We all felt our desperate situation keenly. I must say Denny behaved like anything but a white mouse. When it was the others’ turn to wave, he sat on the leads of the tower and held Alice’s and Noel’s hands, and said poetry to them–yards and yards of it. By some strange fatality it seemed to comfort them. It wouldn’t have me.

He said “The Battle of the Baltic,” and “Gray’s Elegy,” right through, though I think he got wrong in places, and the “Revenge,” and Macaulay’s thing about Lars Porsena and the Nine Gods. And when it was his turn he waved like a man.

I will try not to call him a white mouse any more. He was a brick that day, and no mouse.

The sun was low in the heavens, and we were sick of waving and very hungry, when we saw a cart in the road below. We waved like mad, and shouted, and Denny screamed exactly like a railway whistle, a thing none of us had known before that he could do.

And the cart stopped. And presently we saw a figure with a white beard among the trees. It was our pig-man.

We bellowed the awful truth to him, and when he had taken it in–he thought at first we were kidding–he came up and let us out.

He had got the pig; luckily it was a very small one–and we were not particular. Denny and Alice sat on the front of the cart with the pig-man, and the rest of us got in with the pig, and the man drove us right home. You may think we talked it over on the way. Not us. We went to sleep, among the pig, and before long the pig-man stopped and got us to make room for Alice and Denny. There was a net over the cart. I never was so sleepy in my life, though it was not more than bedtime.

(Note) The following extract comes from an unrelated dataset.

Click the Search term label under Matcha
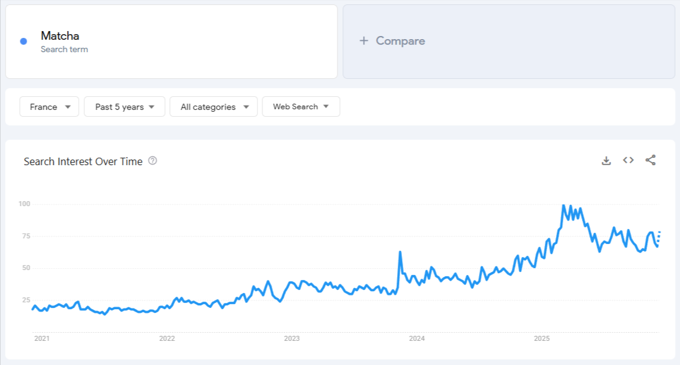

Generally, after anything exciting, you are punished–but this could not be, because we had only gone for a walk, exactly as we were told.

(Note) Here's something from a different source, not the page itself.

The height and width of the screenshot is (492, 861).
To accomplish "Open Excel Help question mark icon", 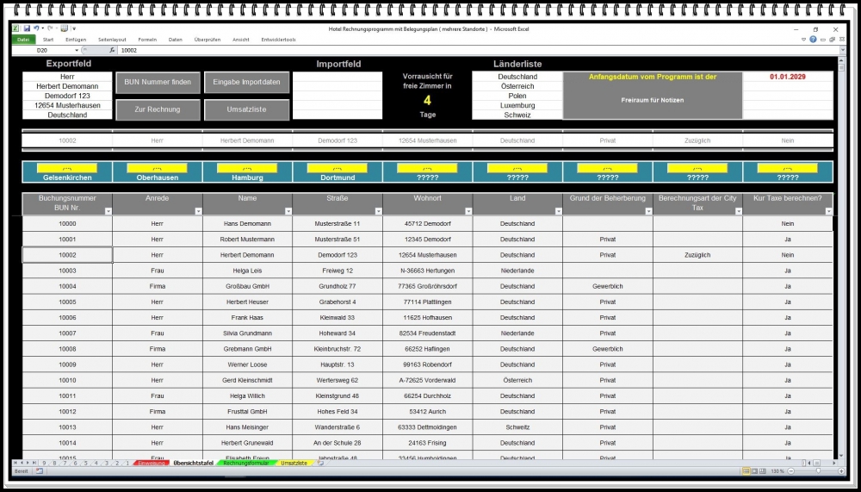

There was a new rule made, though. No walks, except on the high-roads, and we were always to take Pincher, and either Lady, the deer-hound, or Martha, the bull-dog. We generally hate rules, but we did not mind this one.

Father gave Denny a gold pencil-case because he was first to go down into the tower. Oswald does not grudge Denny this, though some might think he deserved at least a silver one.

But Oswald is above such paltry jealousies.